Quando venne la pienezza del tempo (Gal 4,4)
Carissimo, carissima,
la Quaresima di quest’anno porta con sé tante speranze insieme con le sofferenze, legate ancora alla pandemia che l’intera umanità sta sperimentando ormai da oltre due anni. Per noi cristiani questi quaranta giorni, però, non sono tanto l’occasione per rilevare i problemi quanto piuttosto per prepararci a vivere il mistero pasquale di Gesù, morto e risorto. Sono giorni in cui possiamo convertirci ad un modo di stare nel mondo da persone già risorte con Cristo (cfr. Col 3,1). La Chiesa come comunità e il singolo credente hanno la possibilità di rendere questo tempo un “tempo pieno” (cfr. Gal 4,4), cioè pronto all’incontro personale con Gesù.
Questo messaggio, dunque, vi raggiunge come un invito a una triplice conversione, urgente e importante in questa fase della storia, in particolare per le Chiese che si trovano in Italia: conversione all’ascolto, alla realtà e alla spiritualità.
Conversione all’ascolto
È un tempo di ascolto, quello della pandemia.
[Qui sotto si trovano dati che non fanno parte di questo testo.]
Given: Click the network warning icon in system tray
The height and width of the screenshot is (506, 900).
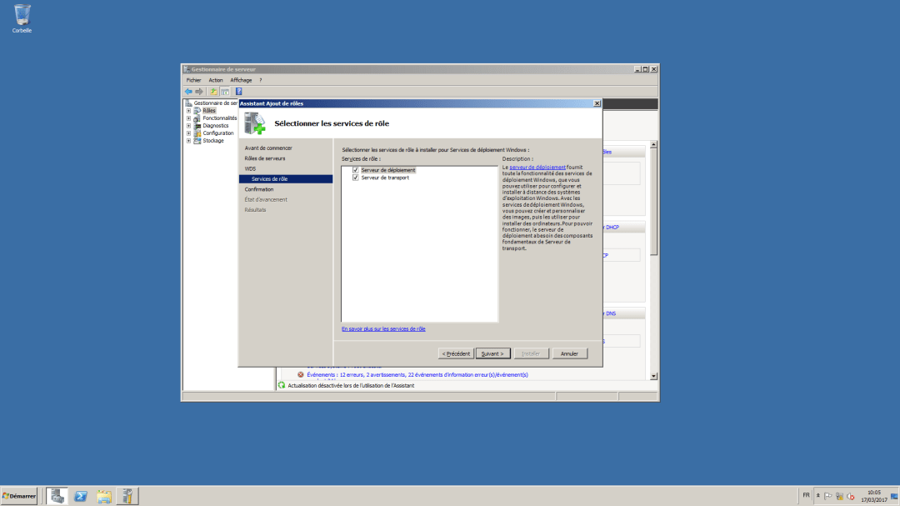Looking at the screenshot, I should [x=839, y=496].
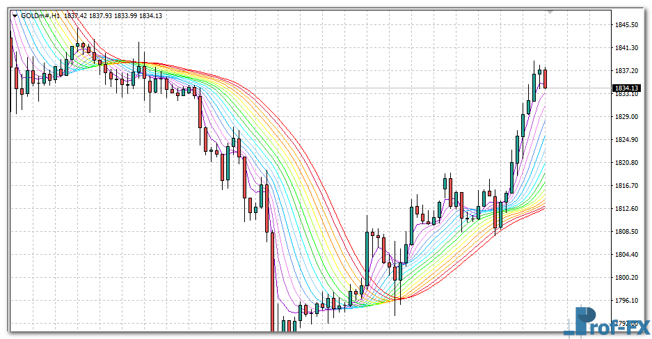Select the current price tag 1834.13
Viewport: 652px width, 339px height.
point(626,88)
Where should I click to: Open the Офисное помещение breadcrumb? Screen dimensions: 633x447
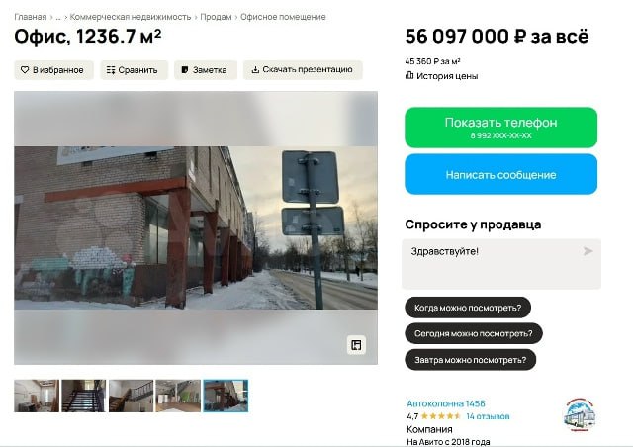(x=283, y=17)
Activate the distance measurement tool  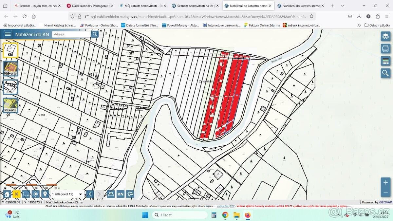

È un ascolto della voce degli esperti che mettono in luce quanto la scienza sia fallibile, ma l’ascolto anche dei più piccoli e in particolare dei bambini e degli adolescenti che a causa del Covid hanno subito molte privazioni. L’ascolto dei piccoli, degli ultimi, inoltre, si rivela particolarmente prezioso perché ripropone esattamente lo stile di Gesù. Infine, ma non per ultimo, l’ascolto del grido dei parroci e dei catechisti, che vedono diminuita la partecipazione alle attività e alla vita della Chiesa rispetto a prima. L’ascolto cui siamo invitati, però, deve essere sempre un ascolto empatico, partecipe, che comunica un livello di attenzione massimo verso l’altro, interpellati in prima persona ogni volta che un fratello si apre con noi. Nella Bibbia è anzitutto Dio che ascolta il grido del suo popolo sofferente e si muove con compassione . Ma poi l’ascolto è l’imperativo rivolto al credente, che risuona anche sulla bocca di Gesù come il primo e più grande dei comandamenti.
Conversione alla realtà
Qual è “la pienezza del tempo”? Dio l’ha riconosciuta nel periodo storico in cui ha mandato Gesù a incarnarsi nel mondo ed è proprio la presenza del Figlio tra noi a provare definitivamente quanto la nostra realtà storica sia importante agli occhi del Padre. Ancorarsi alla realtà storica è fondamentale per i cristiani: significa obbedire al presente senza abbandonarsi ai rimpianti né cedere alla paura. La caratteristica del cristiano è, dunque, la perseveranza: la fede non è una bacchetta magica, essa rifugge le scorciatoie e le semplificazioni, ma benedice la pazienza cristiana, il restare saldi nell’impegno con gli occhi fissi sul bene comune e non per un vantaggio egoistico o di parte. Non è stata forse questa “la pazienza di Cristo” (2Ts 3,5), che si è espressa in sommo grado nel mistero pasquale? Non è stata forse questa la sua ferma volontà di amare l’umanità senza lamentarsi e senza risparmiarsi (cfr. Gv 13,1)? Come comunità cristiana, oltre che come singoli credenti, dobbiamo riappropriarci del tempo presente con pazienza e restando aderenti alla realtà.
Conversione alla spiritualità
Cogliere “la pienezza del tempo” significa cogliere anche l’azione dello Spirito nel tempo, che lo rende sempre un tempo “opportuno”. Essere protagonisti del proprio tempo in ottica cristiana vuol dire, quindi, viverlo attraverso la fede nel Padre misericordioso, la carità nei confronti degli ultimi e la speranza in un rinnovamento interiore delle persone. Ecco, dunque, che la Pasqua, e ancora prima, vivere ad essa con la Quaresima, significa riconsiderare la storia nell’ottica dell’amore, anche se questo implica farsi carico della propria croce e di quella altrui, ma significa anche accomodarsi alla sequela di Cristo in modo nuovo: sfruttando ogni occasione per mostrare a tutti quanto è grande l’amore del padre verso l’umanità.